3. Experts Used for Ground Truth and Qualifications
This section does not directly apply as the device is an in vitro diagnostic (IVD) for antimicrobial susceptibility testing, not an imaging AI device requiring expert interpretation of images. The "ground truth" for antimicrobial susceptibility is established by a standardized laboratory method (broth microdilution) rather than human expert consensus on subjective data.
4. Adjudication Method for the Test Set
Adjudication methods (like 2+1, 3+1, etc.) are typically used in studies involving human interpretation or subjective assessments. For this AST device, the ground truth is established by a quantitative, objective laboratory method (CLSI broth microdilution guidelines). Therefore, no human adjudication method was employed for establishing the ground truth of the MIC values. Minor discrepancies or errors between the device and the reference method are simply categorized as such (major, minor, very major errors).

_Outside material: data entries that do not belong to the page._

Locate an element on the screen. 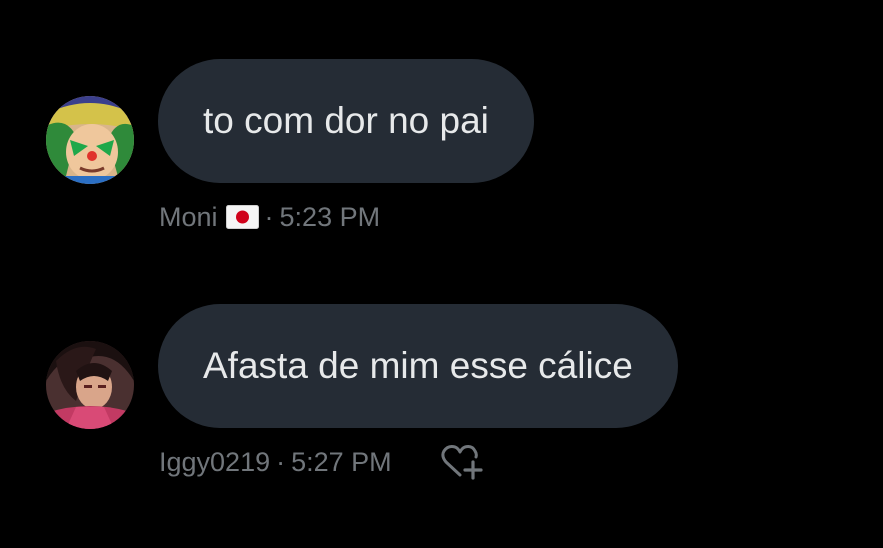  message-meta-1: Moni · 5:23 PM is located at coordinates (270, 217).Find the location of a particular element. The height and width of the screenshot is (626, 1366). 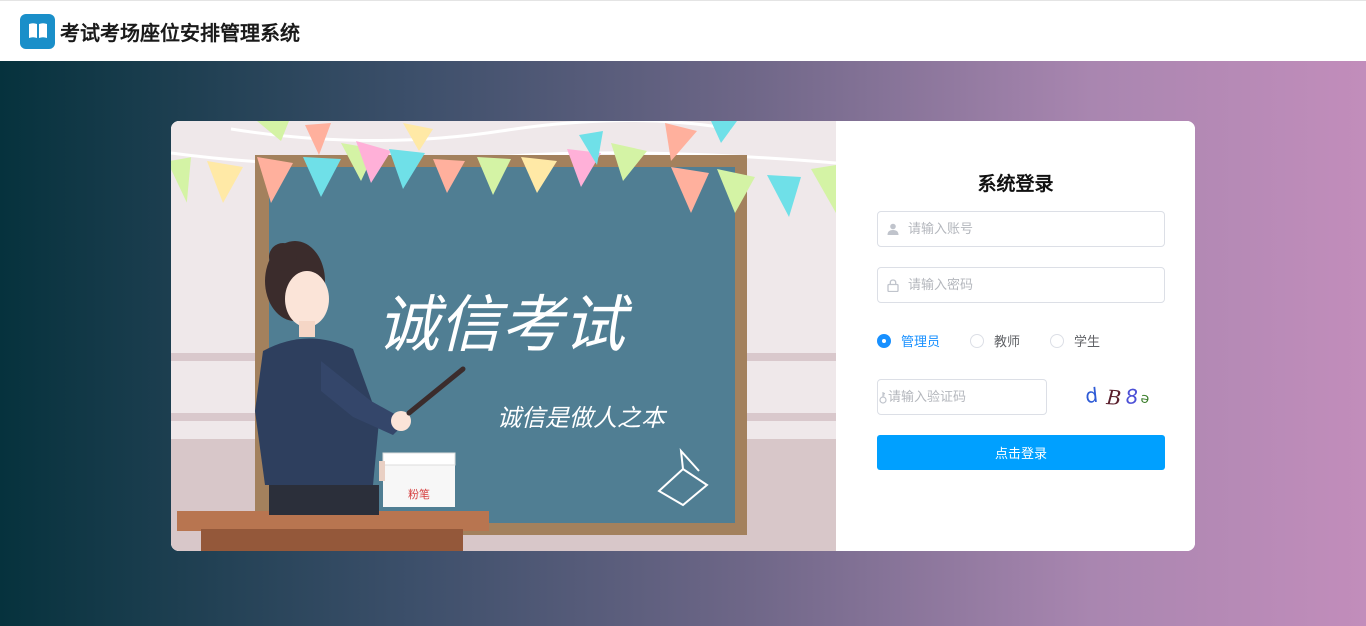

role-label: 学生 is located at coordinates (1088, 342).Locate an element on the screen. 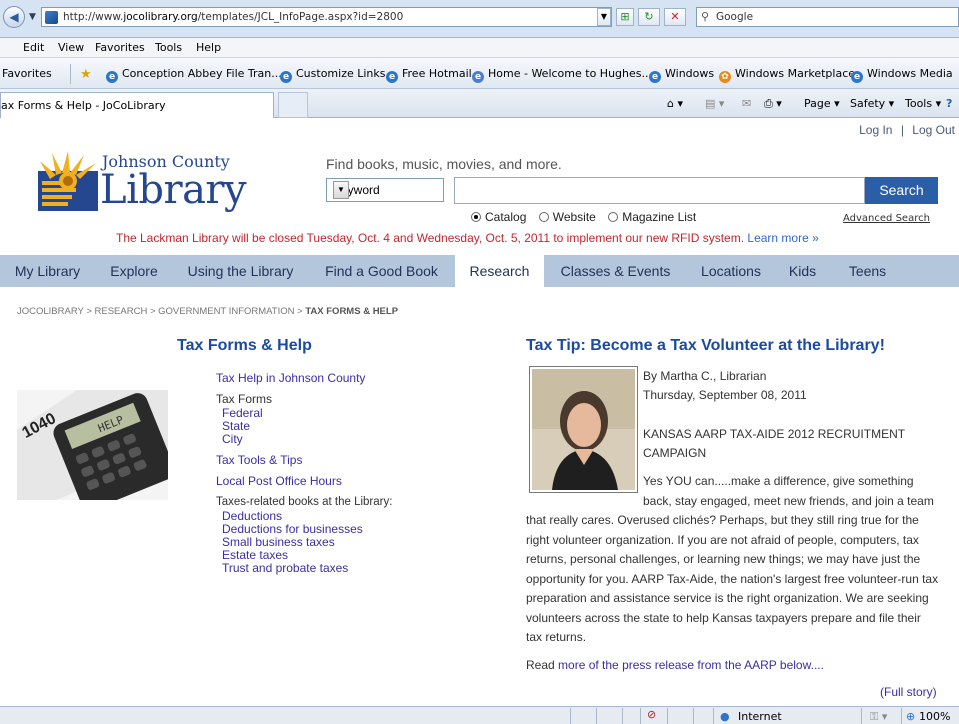 Image resolution: width=959 pixels, height=724 pixels. tab-active: ax Forms & Help - JoCoLibrary is located at coordinates (137, 105).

5. Multi-Reader Multi-Case (MRMC) Comparative Effectiveness Study
An MRMC study is not applicable to this type of device. The MTS Sulbactam-Durlobactam is a manual antimicrobial susceptibility test system that determines the MIC directly. It is not an AI-assisted diagnostic imaging system where human readers interpret data with or without AI assistance. The performance is assessed by comparing the device's MIC readings to a gold standard laboratory method, not by comparing human reader performance.
6. Standalone (Algorithm Only) Performance
This concept is applicable, and the study provided details on the standalone performance of the MTS Sulbactam-Durlobactam device. The "performance data" table (Essential Agreement, Category Agreement, and Error Rates) directly refers to the device's ability to accurately determine MIC values and susceptibility categories when compared to the reference method, essentially its "algorithm-only" performance in the context of an IVD. There is no "human-in-the-loop" component for interpretation; the user manually reads the MIC from the strip.

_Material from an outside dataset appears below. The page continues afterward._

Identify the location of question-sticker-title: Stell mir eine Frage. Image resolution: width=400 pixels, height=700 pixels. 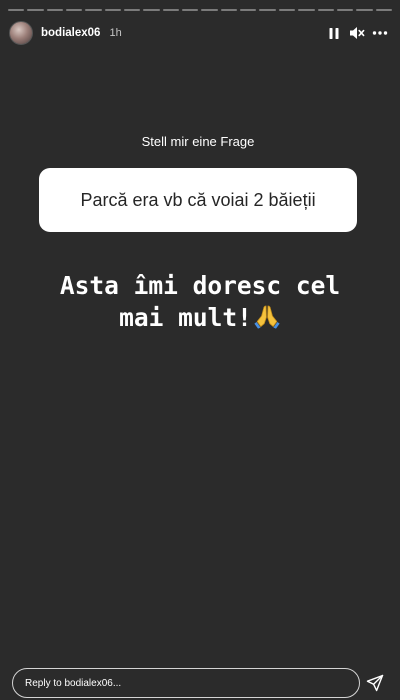
(198, 142).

7. Type of Ground Truth Used
The ground truth used for this study was reference broth microdilution MIC method, conducted according to CLSI M7-A11 guidelines. This is a well-established and standardized laboratory method for determining antimicrobial minimum inhibitory concentrations, considered the gold standard for AST.
8. Sample Size for the Training Set
The document does not specify a separate "training set" sample size for the development of the MTS Sulbactam-Durlobactam device. For IVDs like AST systems, the "training" typically refers to the initial development and optimization of the test strip's design, antimicrobial gradient, and manufacturing process to reliably produce specific drug concentrations and diffusion patterns. This is primarily a chemical and engineering development process, not a machine learning training process with a distinct data set. The 588 isolates discussed are for the performance validation (test set) rather than initial model training.
9. How Ground Truth for the Training Set Was Established
As noted above, a distinct "training set" and associated "ground truth establishment" in the machine learning sense are not described for this type of medical device. The "ground truth" for the performance validation was established by the CLSI broth microdilution reference method. For the initial development and optimization phase of such a device, the "ground truth" would implicitly be the accurate and precise measurement of drug concentration gradients and their biological effect on various bacterial strains, guided by established AST principles and drug properties.